Même si, fort heureusement, il est rare d’en arriver là, c’est une question que l’on peut se poser : quelle marge de manœuvre ont les parents sur leur succession vis-à-vis de leurs enfants ?
Peut-on décider de léguer tout son patrimoine non pas à ses enfants, mais à une œuvre caritative par exemple ? Nous avons posé ces questions à Angélique Sellier, responsable juridique chez Generali.

Les contraintes s’appliquant à l’affectation des biens

Le droit successoral définit une catégorie d’héritiers, les héritiers réservataires, qui recevront obligatoirement une certaine partie du patrimoine du défunt.
 
Ces héritiers sont en premier lieu les enfants du défunt s’il en avait. Le montant de la réserve héréditaire dépend du nombre d’enfants : elle est de la moitié de la succession pour un enfant, 2 tiers pour 2 enfants, 3 quarts pour 3 enfants et plus (ce montant est partagé à parts égales entre chaque enfant).

Si l’un des enfants est lui-même décédé, sa part de la réserve revient à ses représentants (par exemple ses propres enfants).
 

Si le défunt n’a pas d’enfants, la réserve héréditaire est attribuée au conjoint survivant. Elle est alors égale à 25 % de la succession.
Pour préparer sa succession, il convient donc de décider comment sera affecté le patrimoine restant après déduction de la réserve héréditaire : c’est la quotité disponible. La personne qui prépare sa succession a toute liberté pour l’affecter, soit de nouveau aux héritiers réservataires, soit à d’autres membres de sa famille, ou bien à toute autre personne ou institution.

Néanmoins, les droits de succession qui s’appliquent sont plus élevés lorsque le destinataire n’a pas de lien de parenté avec le défunt.

Peut-on ignorer la réserve héréditaire ?

La réserve héréditaire ne peut pas être contournée dans le testament, même avec le consentement des héritiers réservataires concernés. Toutefois, après le décès, tout héritier a la possibilité de renoncer à un héritage.

D’autre part, il existe certains cas dans lesquels l’héritier réservataire ne touchera pas l’héritage : s’il a été condamné pour certains faits qui le rendent « indigne à succéder ». Il s’agit de faits relativement graves dont la liste limitative est donnée par le Code Civil, par exemple si l’enfant a porté atteinte physiquement à l’un de ses parents, ou a réalisé un témoignage mensonger contre lui.

Déshériter ses enfants au profit de ses petits-enfants ?
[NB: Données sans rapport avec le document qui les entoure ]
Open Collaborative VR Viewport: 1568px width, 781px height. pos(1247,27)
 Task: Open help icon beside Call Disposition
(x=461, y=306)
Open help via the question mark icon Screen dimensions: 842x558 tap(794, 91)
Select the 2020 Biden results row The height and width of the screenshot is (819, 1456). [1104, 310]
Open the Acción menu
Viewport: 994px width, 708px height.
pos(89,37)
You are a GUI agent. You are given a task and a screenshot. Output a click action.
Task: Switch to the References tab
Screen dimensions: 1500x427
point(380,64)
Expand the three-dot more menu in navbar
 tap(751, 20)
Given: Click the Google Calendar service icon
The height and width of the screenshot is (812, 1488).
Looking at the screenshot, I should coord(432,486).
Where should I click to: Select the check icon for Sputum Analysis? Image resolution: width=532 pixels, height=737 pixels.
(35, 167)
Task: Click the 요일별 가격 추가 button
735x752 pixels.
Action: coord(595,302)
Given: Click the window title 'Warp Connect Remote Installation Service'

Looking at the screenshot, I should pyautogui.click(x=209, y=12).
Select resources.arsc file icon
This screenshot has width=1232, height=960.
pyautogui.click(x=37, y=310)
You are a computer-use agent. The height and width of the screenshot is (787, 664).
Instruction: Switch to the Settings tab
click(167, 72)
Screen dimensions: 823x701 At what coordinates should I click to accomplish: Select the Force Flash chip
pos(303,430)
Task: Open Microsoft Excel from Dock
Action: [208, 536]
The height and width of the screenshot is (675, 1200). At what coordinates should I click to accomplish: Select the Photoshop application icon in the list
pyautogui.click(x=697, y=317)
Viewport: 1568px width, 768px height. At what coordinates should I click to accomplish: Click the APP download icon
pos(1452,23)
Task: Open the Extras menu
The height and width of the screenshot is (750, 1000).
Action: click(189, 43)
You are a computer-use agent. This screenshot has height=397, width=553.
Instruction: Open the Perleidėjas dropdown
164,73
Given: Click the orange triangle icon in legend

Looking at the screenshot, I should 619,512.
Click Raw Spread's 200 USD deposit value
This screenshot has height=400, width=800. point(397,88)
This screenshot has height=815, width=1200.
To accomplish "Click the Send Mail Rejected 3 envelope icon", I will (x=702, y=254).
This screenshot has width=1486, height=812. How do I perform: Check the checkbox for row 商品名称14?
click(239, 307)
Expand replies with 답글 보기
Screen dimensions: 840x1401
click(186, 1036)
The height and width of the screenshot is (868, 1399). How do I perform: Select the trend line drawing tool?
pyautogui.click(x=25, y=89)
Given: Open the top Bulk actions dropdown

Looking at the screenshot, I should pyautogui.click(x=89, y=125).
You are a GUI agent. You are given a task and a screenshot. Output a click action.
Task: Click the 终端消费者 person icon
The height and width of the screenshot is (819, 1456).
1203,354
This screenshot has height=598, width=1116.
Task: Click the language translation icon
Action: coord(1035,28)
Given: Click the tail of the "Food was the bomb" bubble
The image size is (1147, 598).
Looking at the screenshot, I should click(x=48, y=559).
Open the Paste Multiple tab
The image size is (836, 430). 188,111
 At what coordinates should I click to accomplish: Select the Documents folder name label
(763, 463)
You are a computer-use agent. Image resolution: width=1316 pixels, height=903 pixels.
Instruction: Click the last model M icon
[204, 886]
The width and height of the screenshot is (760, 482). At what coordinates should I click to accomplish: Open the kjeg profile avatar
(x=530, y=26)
Si l’enfant est vivant, il est héritier réservataire, ses propres enfants ne le sont pas. Il ne peut donc pas être exclu de la succession par testament. Néanmoins, au moment du décès, le descendant direct peut choisir de renoncer à la succession pour qu’elle revienne directement à ses propres enfants.

Comment être sûr de l'affectation de ses biens ?

Oui, dans la mesure où le montant minimum de la réserve est respecté pour chaque héritier réservataire, le testament peut définir quel bien est affecté à quel héritier. Il est possible pour un ou plusieurs héritier(s) réservataire(s) d’aller au-delà du seuil de la réserve (même de manière inégale entre eux), mais jamais en-deçà.

 

L’assurance vie peut-elle constituer un bon moyen pour optimiser sa transmission ?

L’assurance vie est en effet un excellent moyen de préparer sa transmission, surtout si l’on s’y prend tôt, grâce à un régime fiscal avantageux.

Une assurance vie se place en dehors de la succession et par conséquent n’est pas prise en compte dans le calcul de la réserve héréditaire. Néanmoins ce contrat ne doit pas être utilisé pour contourner les règles successorales.

Les héritiers ou l’administration fiscale peuvent saisir la justice si l’assurance vie a manifestement été souscrite pour éluder la réserve héréditaire. C’est le cas par exemple si l’assurance vie a été souscrite peu avant le décès, avec des primes très importantes et au bénéfice d’une tierce personne non réservataire.